Even at just two weeks old, babies like to be able to make their own fun, and are sociable beings who like to participate in the world around them. Even if it is just watching older siblings, relatives, or other children running around.
There are four types of play equipment that are aimed at babies as they grow a little more independent - by which I mean when they can start to sit up on their own. Do you need them all? Or any of them? What works best, and what will suit your baby best? Read on to find out all you need to know.
Now, I have to admit that my personal favourite for baby playtime is the baby bouncer chair. My son utterly adored his, and I've reviewed here on PlayPennies before - click HERE. With a toy bar attachment, little babies can have quite a lot of fun by themselves, and also with mum or dad or another child to play with them.
The pros of these chairs are that they have a lot of support for babies who still can't hold up their heads on their own, and can be used from newborn. You can move them around the house with you quite easily, if you've a baby who doesn't like being on their own for even five minutes. You can usually buy new toys to put on the toybar too, for a bit of variety.
Baby can quickly learn to rock themselves as well as they get a bit older, and my son definitely seemed to enjoy having that amount of control over his own environment. They're handy for short naps, and also for when you first start feeding them solids.

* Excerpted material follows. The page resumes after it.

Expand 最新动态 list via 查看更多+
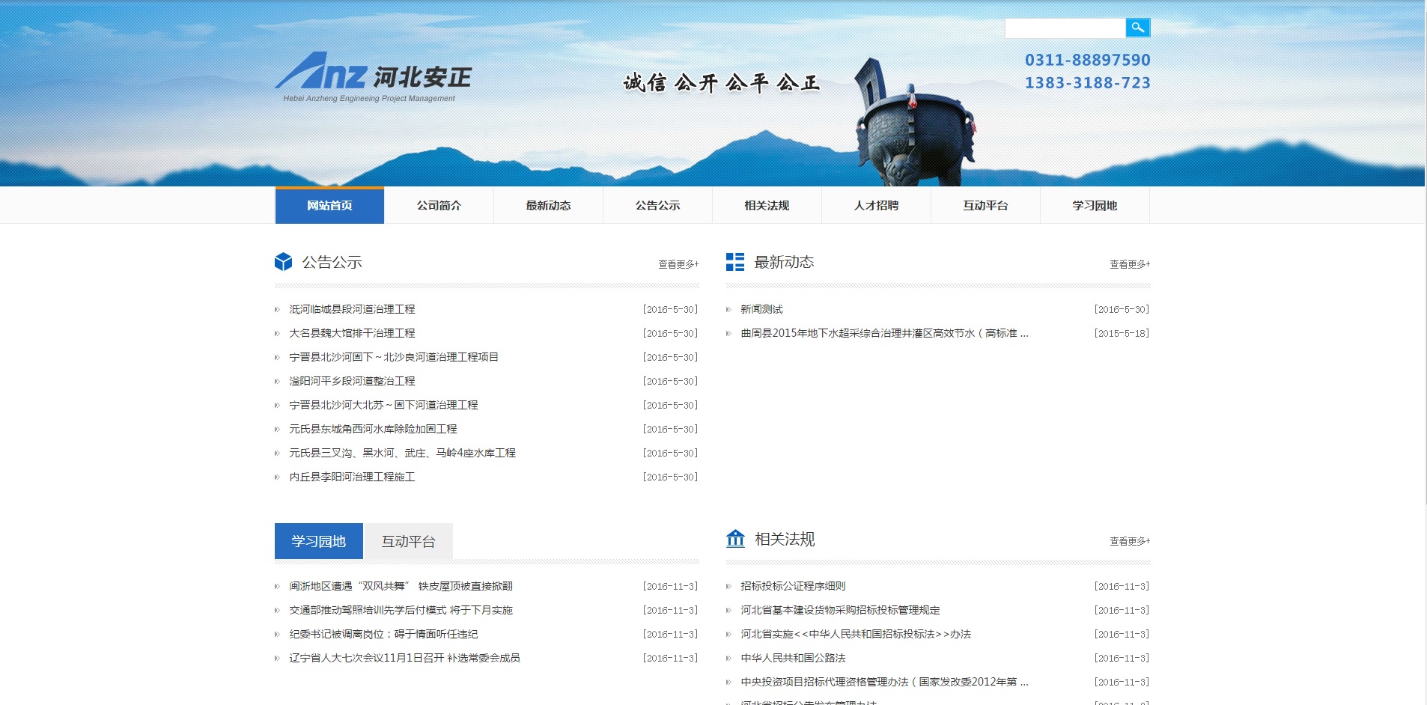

On the downside, they are restricted in movement, and once they're able to sit unaided, many babies may no longer enjoy the chair as much. This gives them a limited lifespan.
A baby bouncer is kind of like a swing crossed with a bungy for your baby. They typically hang from a door frame, and have a seat in which baby can be strapped. The baby is then able to push themselves up and down.

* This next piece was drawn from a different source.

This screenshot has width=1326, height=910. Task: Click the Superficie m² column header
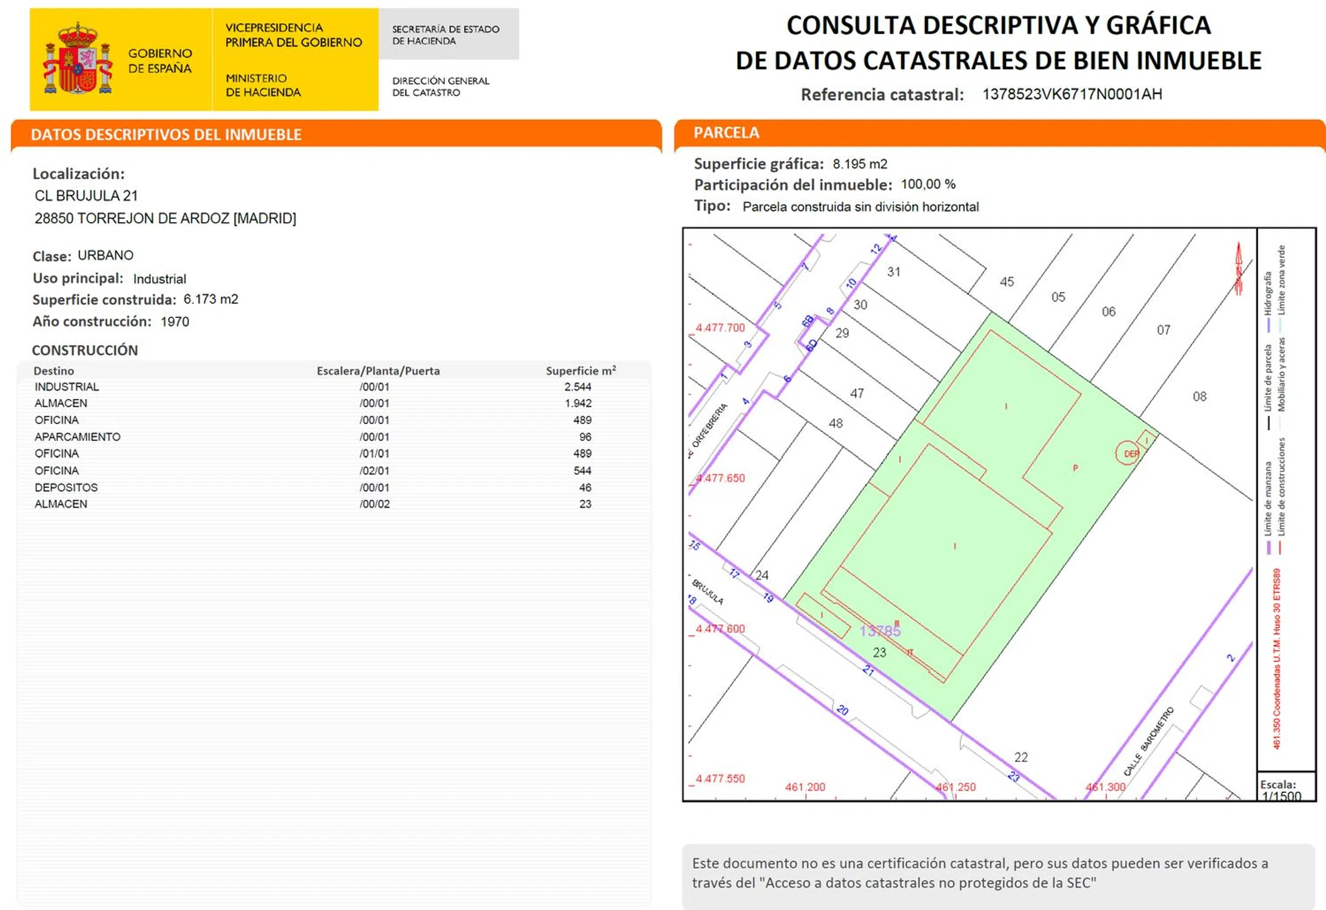click(580, 371)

Now, I have little experience of these. Although I bought one for my son, he didn't like it. So we only used it for about a week before giving up. His bouncer had a material 'seat' but you can also buy ones with a moulded bucket style seat. Some of the parents I talked to had one of these and felt that baby felt more secure in it than with a fabric harness.
Babies do bounce sideways as well as up and down, so if you've a period property with narrow doorframes you'll probably want to avoid these!
Now the press on baby walkers has been a mixed bag over the years. Are they a good or bad thing? Well, if you just plonk baby in them, and leave them there, then they are definitely a bad thing. But I think that has more to do with parenting issues rather than the walker itself.
On the downside, they are only suitable to babies of around six months and upwards. Also they do make baby more accident prone than the other play equipment looked at here. You really do need to make sure that the baby can't get near the top of any stairs in one, and that they're well supervised. Uneven floor surfaces can easily upend baby, for example.
Despite the name, they're not going to help your child walk sooner. That's not the purpose of these devices. Mum's with really active babies swear by them. One PlayPennies mother, whose son was later diagnosed as hyperactive, said it was simply an absolutely necessity to help keep him entertained.
The entertainment value comes from the usually largish tray around the baby, with lots for the baby to do. In addition, the wheels on the walker mean that baby can push themselves in the direction they want to go. Again, if you've got a particularly independent and strong minded baby, then this will definitely suit them.
Ah, a baby cage! But isn't that something that's handy for the parents rather than an entertainment device for the baby?
Not all babies will see them as a 'prison'. Some babies like to have the security of knowing what is their 'own' space. Plus, if it isn't possible to have your baby rolling or crawling about without you being there every second (older children's toys, open fires, cables etc) then they're great for allowing them to learn to explore on their own.
We had one, and my son loved it. As long as I didn't close the door on him! Put in the middle of the room it meant he could traverse the entire living room, long before he started to take independent steps. I have to admit that in those early days, I would often put him on the outside so he could charge around the living room to his heart's content, while I sat inside safely drinking a nice, welcome, cup of tea.
What was your baby's favourite mode of entertainment before he or she could crawl?